Excerpts from a dataset.
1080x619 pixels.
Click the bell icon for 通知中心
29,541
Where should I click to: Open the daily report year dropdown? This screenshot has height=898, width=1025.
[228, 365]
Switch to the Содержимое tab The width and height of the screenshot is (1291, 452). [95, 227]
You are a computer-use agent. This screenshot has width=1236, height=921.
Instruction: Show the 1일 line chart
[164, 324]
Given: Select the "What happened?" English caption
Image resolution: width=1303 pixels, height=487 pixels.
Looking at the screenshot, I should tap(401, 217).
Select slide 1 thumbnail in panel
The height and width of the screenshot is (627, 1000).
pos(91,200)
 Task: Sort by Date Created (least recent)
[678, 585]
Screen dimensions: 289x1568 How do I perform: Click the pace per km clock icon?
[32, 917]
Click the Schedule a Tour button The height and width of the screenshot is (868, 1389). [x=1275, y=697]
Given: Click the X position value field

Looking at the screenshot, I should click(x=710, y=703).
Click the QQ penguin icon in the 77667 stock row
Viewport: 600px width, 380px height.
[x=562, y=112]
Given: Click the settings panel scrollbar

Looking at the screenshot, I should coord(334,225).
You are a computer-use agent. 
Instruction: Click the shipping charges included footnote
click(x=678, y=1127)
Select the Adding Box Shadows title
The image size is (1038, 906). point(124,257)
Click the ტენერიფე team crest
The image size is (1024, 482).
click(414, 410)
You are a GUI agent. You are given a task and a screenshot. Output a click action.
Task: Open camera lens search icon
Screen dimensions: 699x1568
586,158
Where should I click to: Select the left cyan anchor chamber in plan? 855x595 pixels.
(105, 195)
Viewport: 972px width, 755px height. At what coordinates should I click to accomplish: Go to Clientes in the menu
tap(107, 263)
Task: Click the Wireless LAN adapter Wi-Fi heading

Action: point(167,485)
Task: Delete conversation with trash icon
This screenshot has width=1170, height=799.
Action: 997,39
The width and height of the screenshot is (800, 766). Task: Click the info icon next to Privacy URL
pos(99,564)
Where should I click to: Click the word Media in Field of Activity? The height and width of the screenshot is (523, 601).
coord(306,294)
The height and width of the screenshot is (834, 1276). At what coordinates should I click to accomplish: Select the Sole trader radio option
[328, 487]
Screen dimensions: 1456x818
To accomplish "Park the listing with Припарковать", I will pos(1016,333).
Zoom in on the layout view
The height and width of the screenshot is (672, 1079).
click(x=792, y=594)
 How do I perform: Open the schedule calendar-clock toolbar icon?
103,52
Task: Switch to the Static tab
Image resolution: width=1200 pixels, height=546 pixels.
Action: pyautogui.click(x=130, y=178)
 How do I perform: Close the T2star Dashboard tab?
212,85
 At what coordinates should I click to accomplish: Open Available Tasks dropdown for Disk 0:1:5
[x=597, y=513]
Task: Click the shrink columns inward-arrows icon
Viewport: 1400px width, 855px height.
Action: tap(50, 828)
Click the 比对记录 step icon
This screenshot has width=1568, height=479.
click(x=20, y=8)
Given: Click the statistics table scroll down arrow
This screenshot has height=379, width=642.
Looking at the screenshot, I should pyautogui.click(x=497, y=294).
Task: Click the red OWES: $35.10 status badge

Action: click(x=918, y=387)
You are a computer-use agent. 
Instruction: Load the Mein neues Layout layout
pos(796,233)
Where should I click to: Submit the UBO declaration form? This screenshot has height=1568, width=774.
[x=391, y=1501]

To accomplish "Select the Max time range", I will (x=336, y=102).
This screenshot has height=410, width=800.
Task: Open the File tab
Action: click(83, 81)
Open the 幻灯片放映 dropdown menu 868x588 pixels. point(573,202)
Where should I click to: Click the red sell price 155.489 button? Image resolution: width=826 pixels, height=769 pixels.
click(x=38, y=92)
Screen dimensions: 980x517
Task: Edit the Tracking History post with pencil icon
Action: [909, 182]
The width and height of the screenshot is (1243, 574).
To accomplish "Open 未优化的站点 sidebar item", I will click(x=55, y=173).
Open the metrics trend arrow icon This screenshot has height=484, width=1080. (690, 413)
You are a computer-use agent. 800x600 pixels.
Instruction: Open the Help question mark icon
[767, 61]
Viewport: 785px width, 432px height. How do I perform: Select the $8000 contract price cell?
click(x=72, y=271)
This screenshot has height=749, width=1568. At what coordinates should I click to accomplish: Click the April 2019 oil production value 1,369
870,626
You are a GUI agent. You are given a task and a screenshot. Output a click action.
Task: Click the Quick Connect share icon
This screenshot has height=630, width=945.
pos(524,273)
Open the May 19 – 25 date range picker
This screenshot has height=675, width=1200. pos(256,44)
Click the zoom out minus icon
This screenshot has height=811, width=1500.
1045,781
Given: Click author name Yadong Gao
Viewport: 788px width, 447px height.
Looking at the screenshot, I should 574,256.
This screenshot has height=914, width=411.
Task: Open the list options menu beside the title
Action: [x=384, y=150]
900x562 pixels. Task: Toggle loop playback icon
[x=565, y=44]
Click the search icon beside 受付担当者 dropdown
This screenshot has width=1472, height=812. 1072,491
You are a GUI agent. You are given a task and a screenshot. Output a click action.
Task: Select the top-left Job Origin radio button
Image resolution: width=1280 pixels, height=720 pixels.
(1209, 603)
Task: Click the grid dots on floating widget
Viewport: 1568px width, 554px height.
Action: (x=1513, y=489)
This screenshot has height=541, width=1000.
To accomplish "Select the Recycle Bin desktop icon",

Instructions for the task.
Among the entries, find every line holding "Switch" and return it.

Response.
Switch to the Содержимое tab The width and height of the screenshot is (1291, 452). [95, 227]
Task: Switch to the Static tab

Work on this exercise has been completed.